Source information
▶

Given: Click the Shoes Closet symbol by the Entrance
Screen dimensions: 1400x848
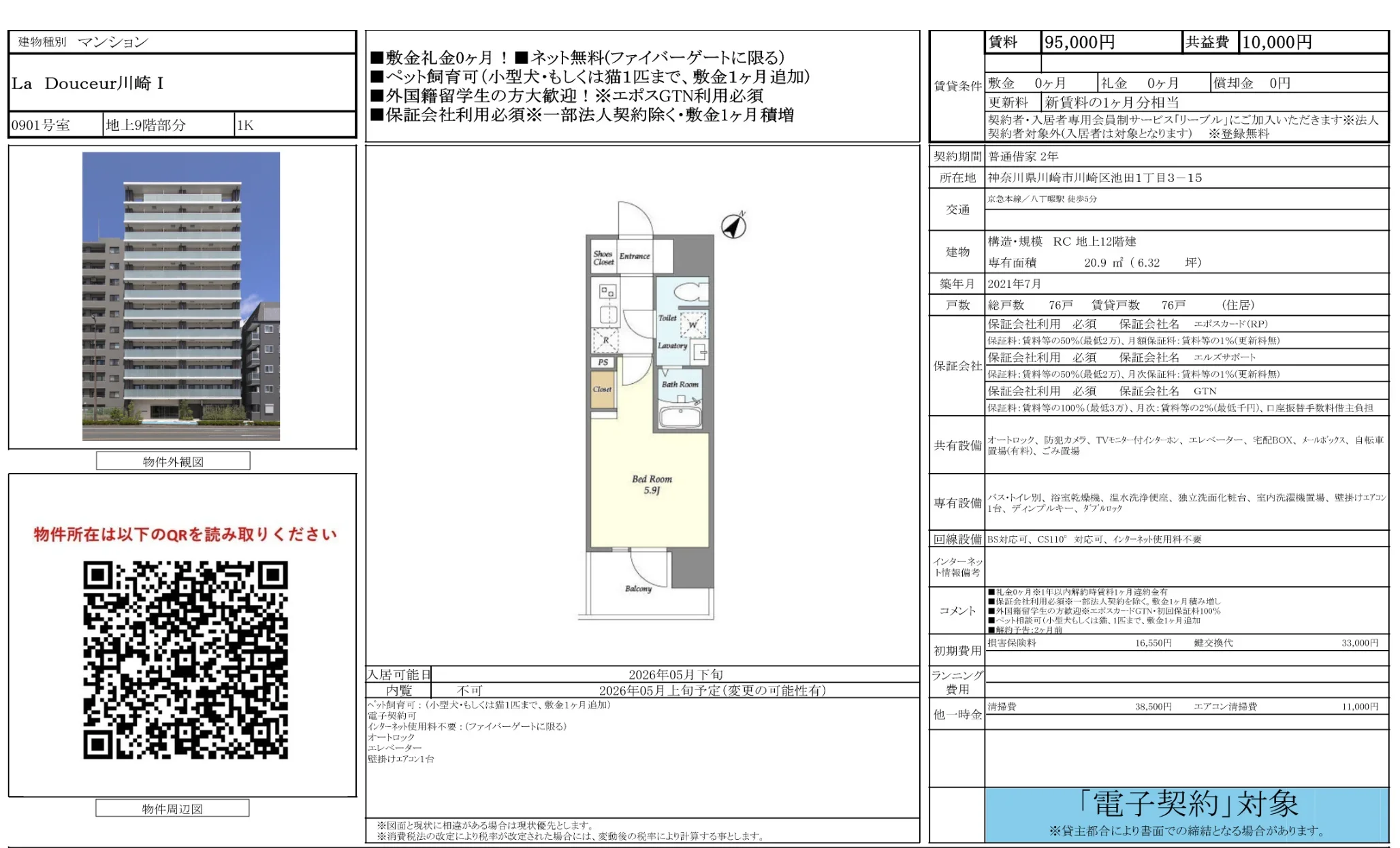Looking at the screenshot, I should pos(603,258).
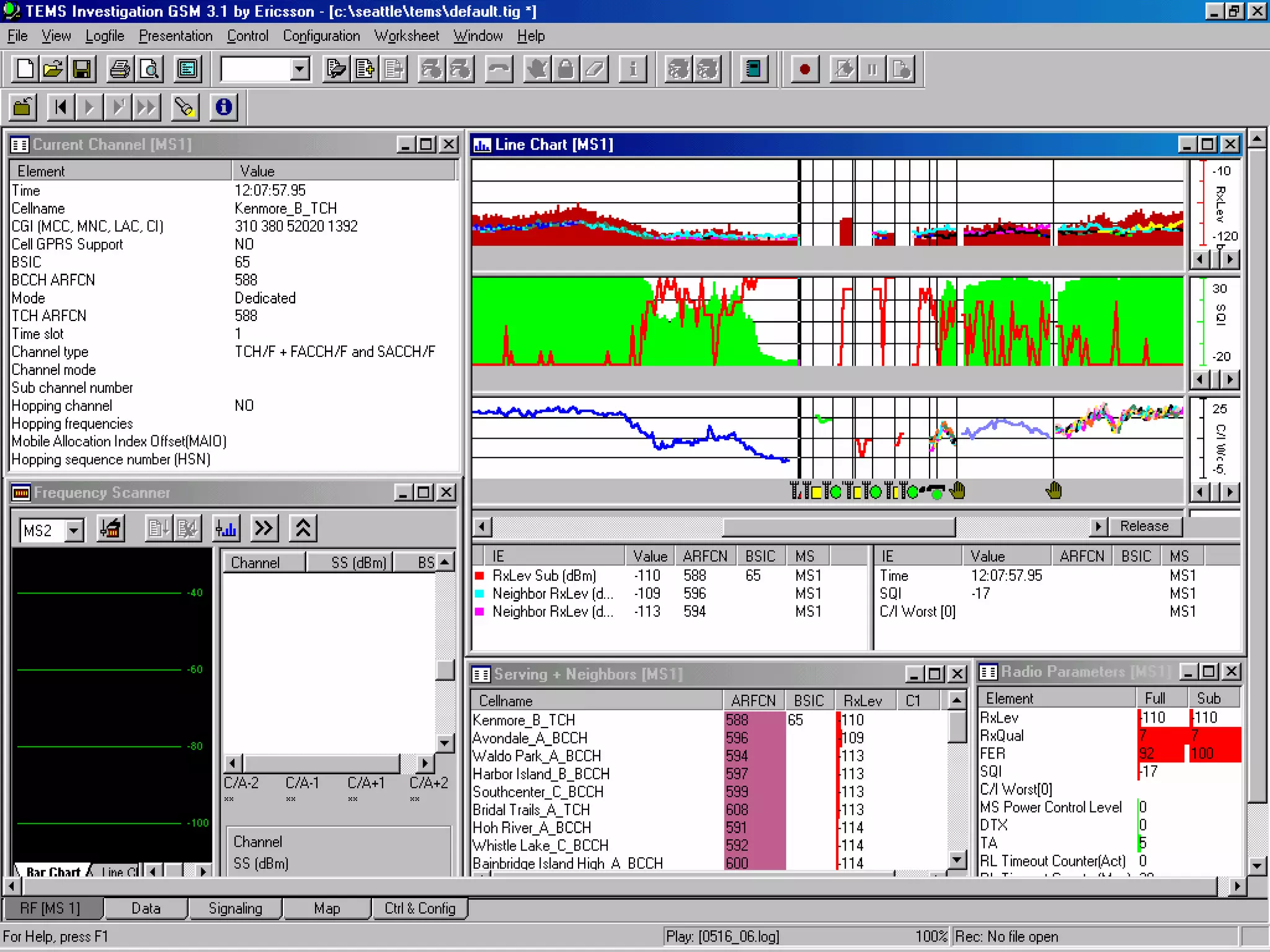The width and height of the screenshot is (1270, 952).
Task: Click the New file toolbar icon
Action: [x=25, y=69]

◀
▶

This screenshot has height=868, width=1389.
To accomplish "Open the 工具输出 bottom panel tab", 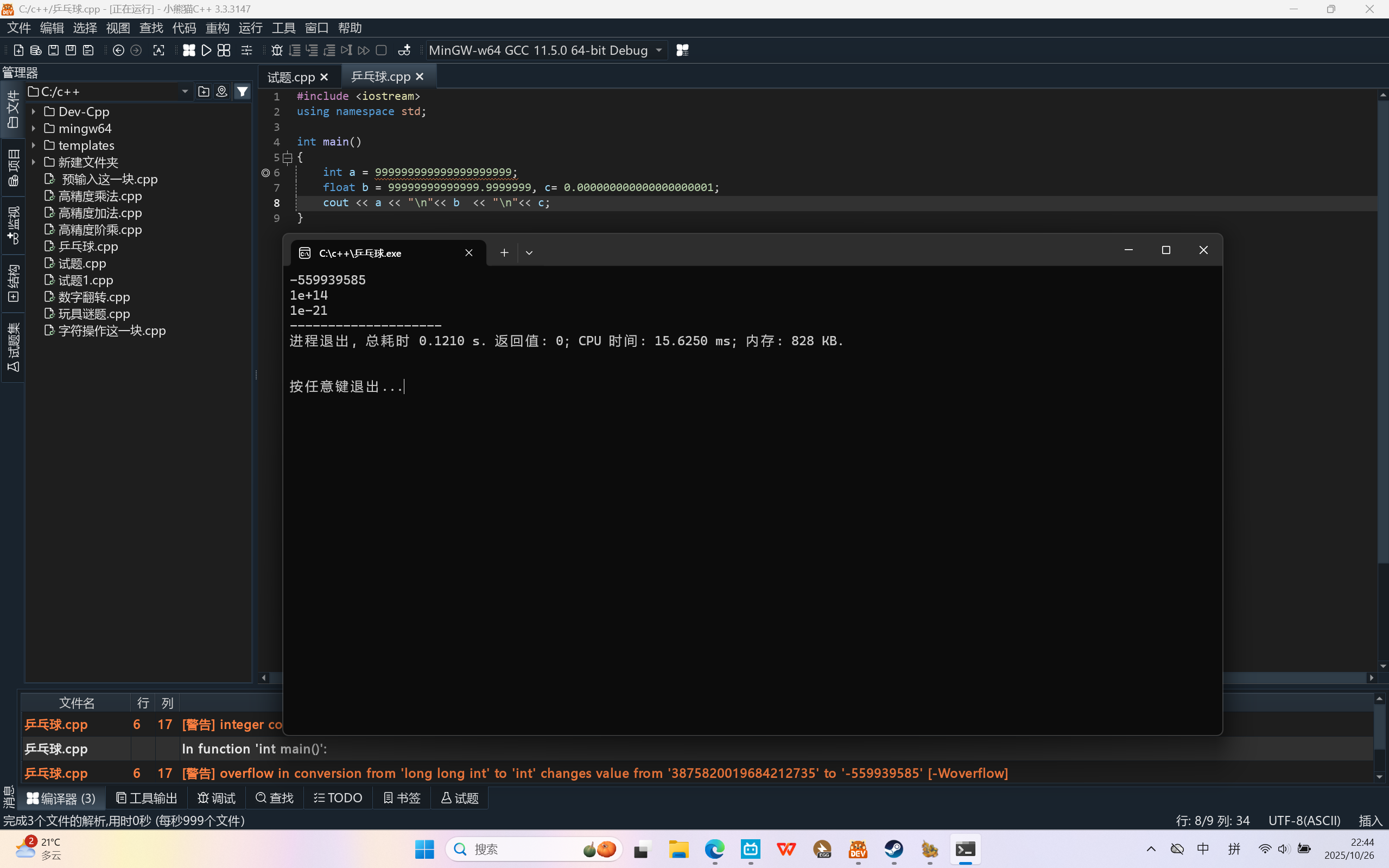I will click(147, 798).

◀
▶

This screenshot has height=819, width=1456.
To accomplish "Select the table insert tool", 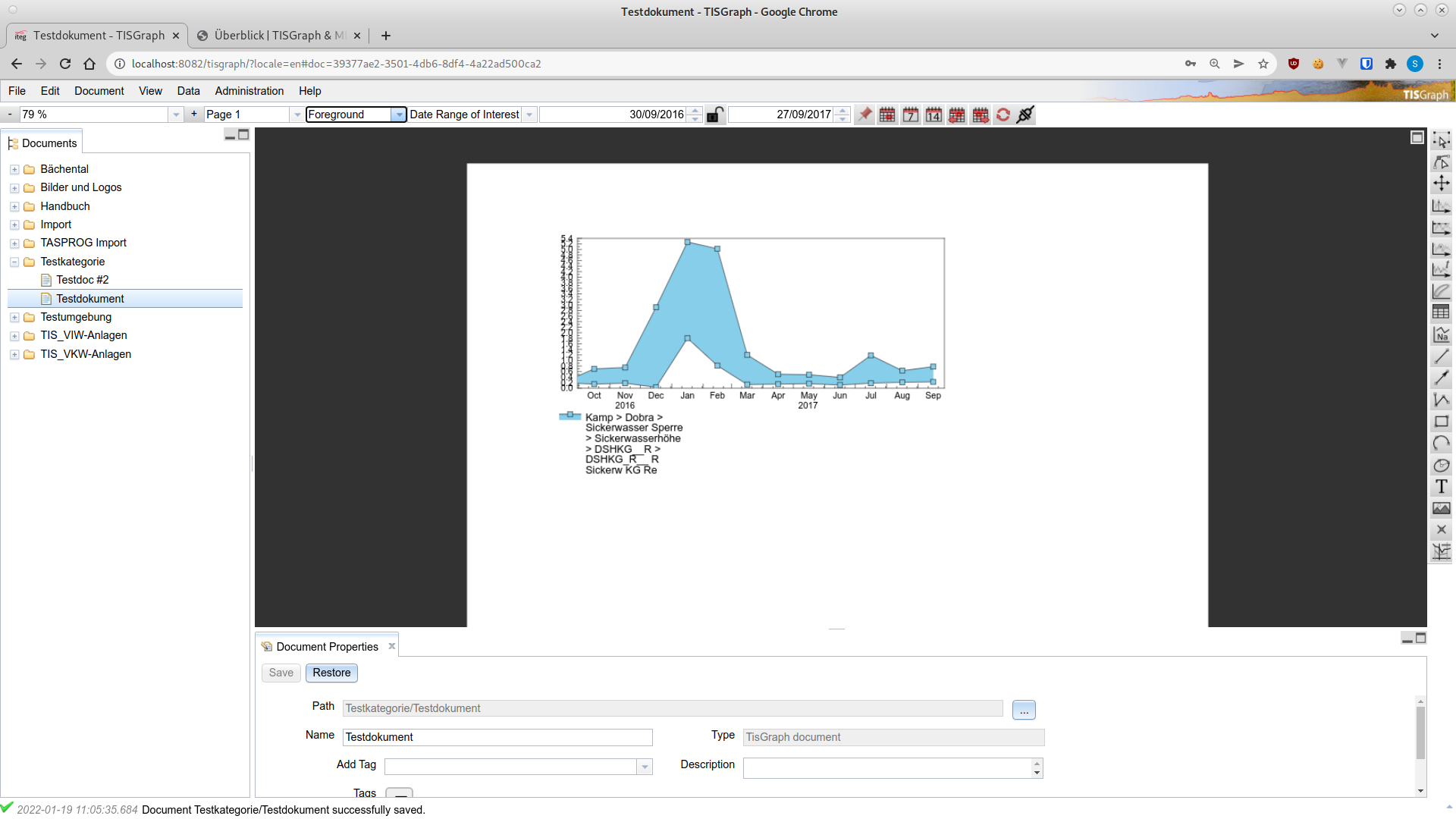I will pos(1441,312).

◀

Task instructions
Search the entries for the word "This" and gather every line where it appears.

Your solution
This screenshot has height=868, width=1389.
This screenshot has height=819, width=1456.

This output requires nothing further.